In Burkina Faso, dissatisfaction with the government was high before the coup, especially over the scale of mass killings perpetrated by jihadist groups over the past year. The jihadist conflict has led to 1,5 million people fleeing the country.
Ibrahima Maiga, activist and co-founder of the protest group Movement to Save Burkina Faso, believes that many people in Burkina Faso feel confident in the military. In relation to the lack of security, issues of democracy will not be as important.
- We love freedom, democracy, yes. But we are at the level where we are trying to survive. The most important thing is to get safety and security, he says Ibrahima Magic.
Democracy in West Africa, with its small progress, is far from over rooted in society. Elections are held at regular intervals, but liberal institutions and democratic cornerstones such as active participation in elections, trust in the rule of law, the independence of the judiciary and civil liberties are lacking in the West African countries.
Idayat Hassan, head of the think tank Center for Democracy and Development in the Nigerian capital Abuja, believes that too much emphasis is placed on elections being free and fair, which takes focus from how democracy in West Africa is being eroded.
"West Africans can not see what democracy has brought, and opportunistic soldiers come in who see this government vacuum and try to fill it," he said. Idayat Hassan.
Foreign presence has contributed to the coups
Coups however, is seldom the solution to an unsatisfactory state of affairs and the trend in West Africa risks undermining the existing, yet relatively superficial, democracy in the countries.
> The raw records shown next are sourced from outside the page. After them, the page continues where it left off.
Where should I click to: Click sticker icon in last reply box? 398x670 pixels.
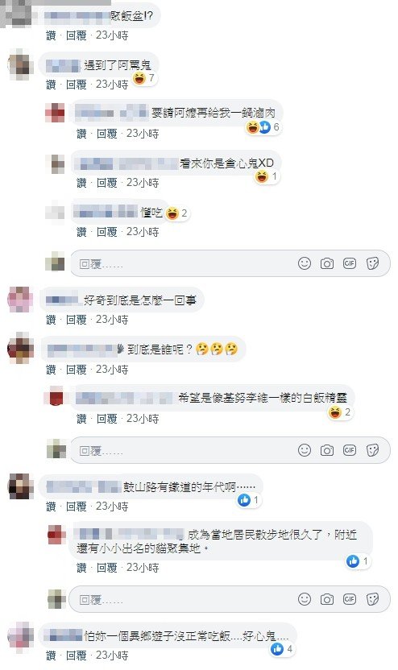372,599
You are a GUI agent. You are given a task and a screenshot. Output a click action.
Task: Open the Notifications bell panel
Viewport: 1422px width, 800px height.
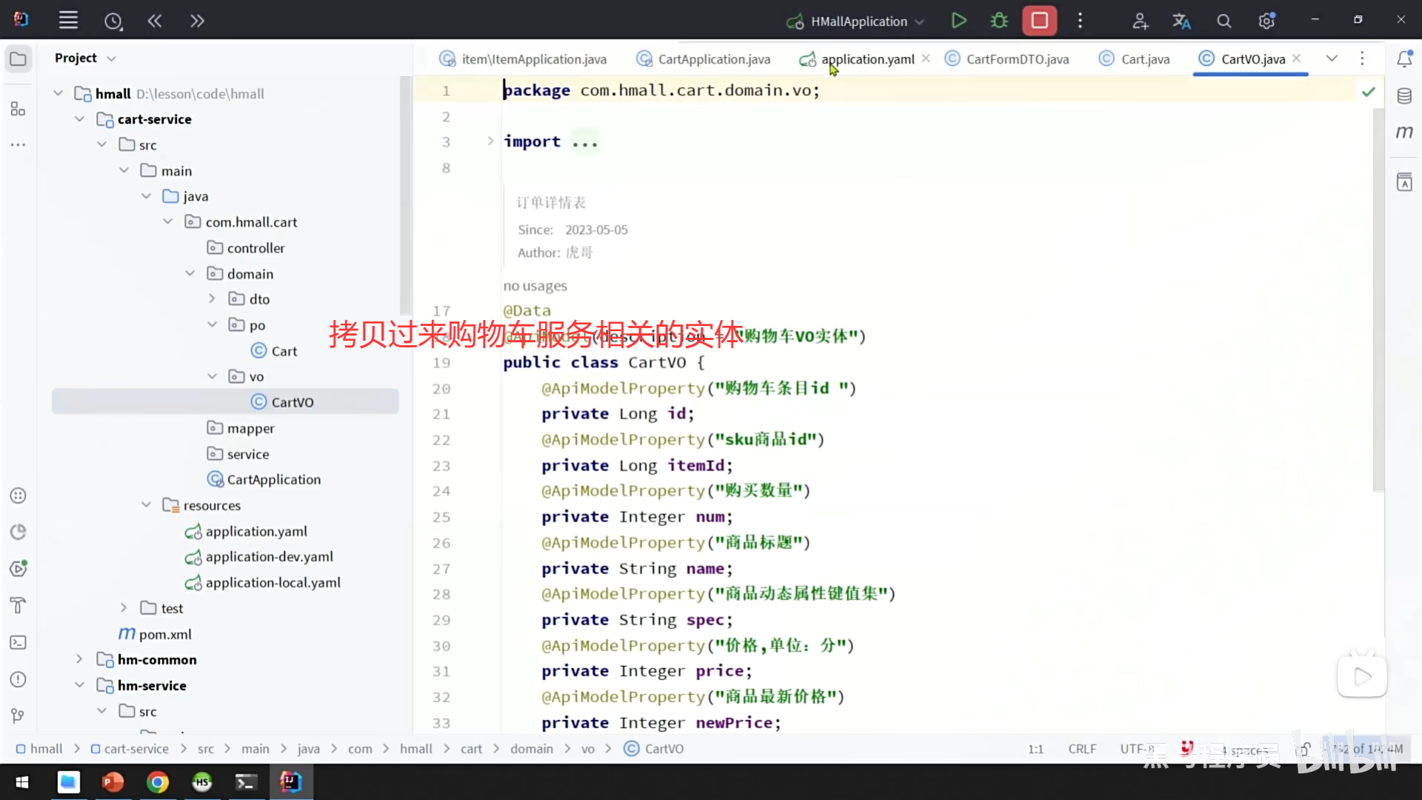(x=1404, y=59)
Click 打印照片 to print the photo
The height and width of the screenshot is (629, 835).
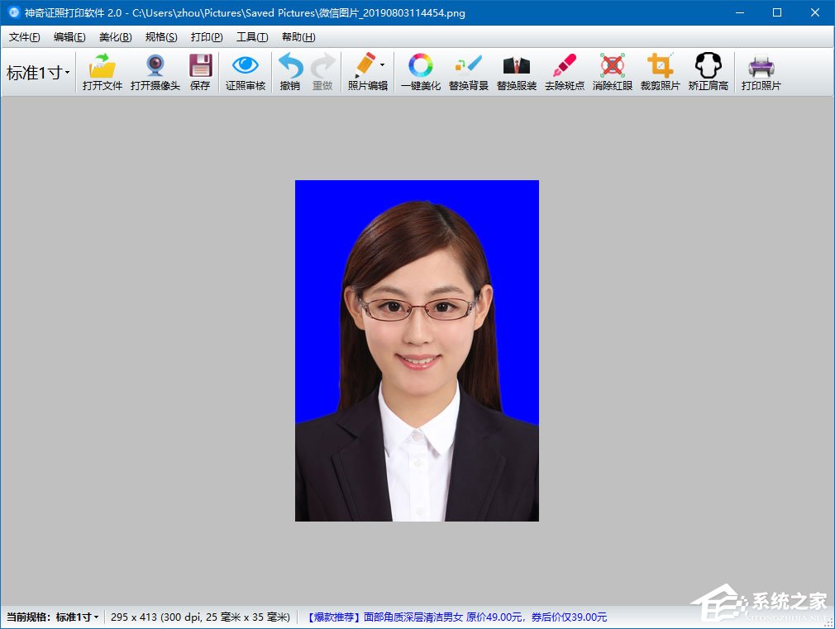coord(761,71)
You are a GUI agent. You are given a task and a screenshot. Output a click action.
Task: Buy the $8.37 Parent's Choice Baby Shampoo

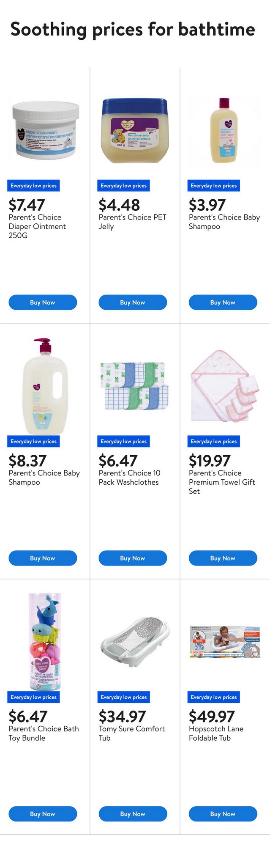pyautogui.click(x=43, y=558)
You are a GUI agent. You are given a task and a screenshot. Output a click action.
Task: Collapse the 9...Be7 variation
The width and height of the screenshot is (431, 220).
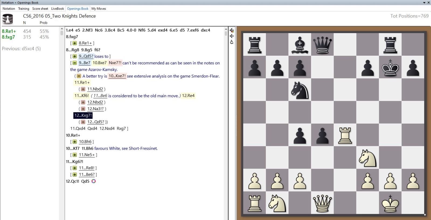[x=75, y=63]
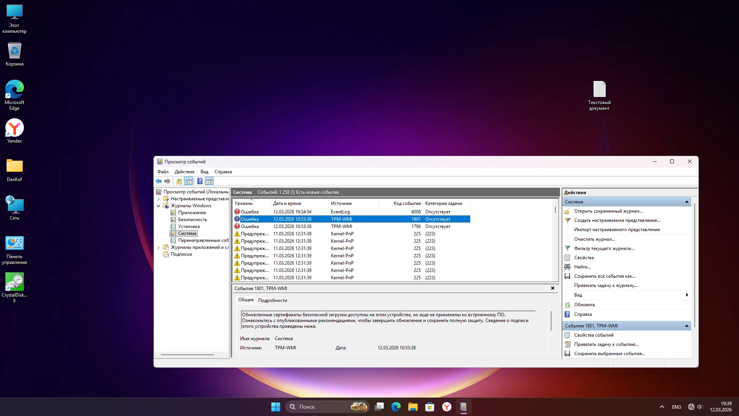Close the event 1801 preview pane
This screenshot has height=416, width=739.
click(553, 288)
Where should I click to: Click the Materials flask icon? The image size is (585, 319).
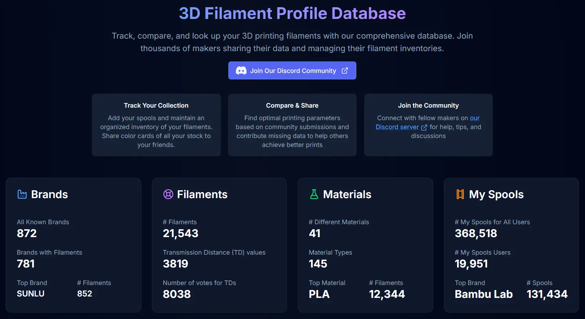pyautogui.click(x=314, y=194)
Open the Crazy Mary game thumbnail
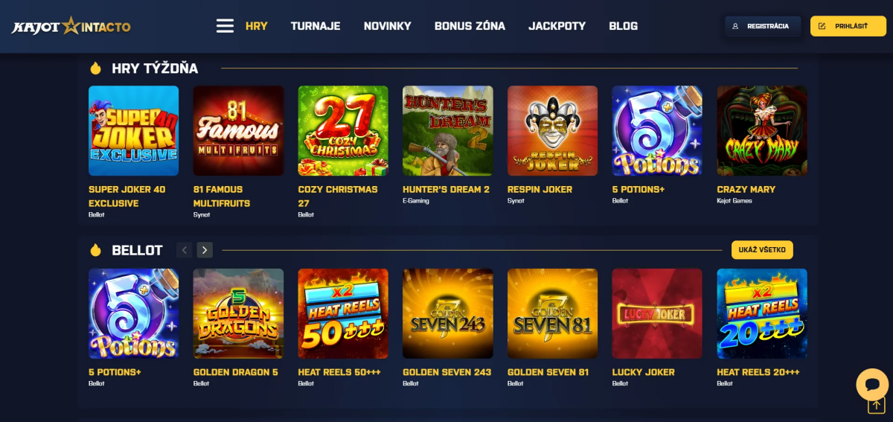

This negative spiral needs to be broken, but at the same time the conditions that have caused the coups remain.
The coups depend on both internal and external factors. Among the internal ones are a lack of national governance, the lack of a citizenship that satisfies the rights of the citizens and a widespread frustration among young people, where many feel that they have no future opportunities.
External factors include global events that affect security on the continent and not least the foreign influence in African countries. Foreign presence and strategic competition increase the likelihood of a coup occurs. Traces of this can be found in the recent coups in West Africa, where, for example, references to Russia were made both in 2020 and 2021 in Mali, as well as in the recent coup in Burkina Faso.
In order to avoid future coups the West African countries, with the help of regional and global support, need to address the lack of civil rights. The countries need to eliminate the poor socio-economic and political conditions, as well as increase security for the population. Foreign interference in African countries leading to political instability should cease and, finally, democratization in Africa needs to be adapted to local conditions.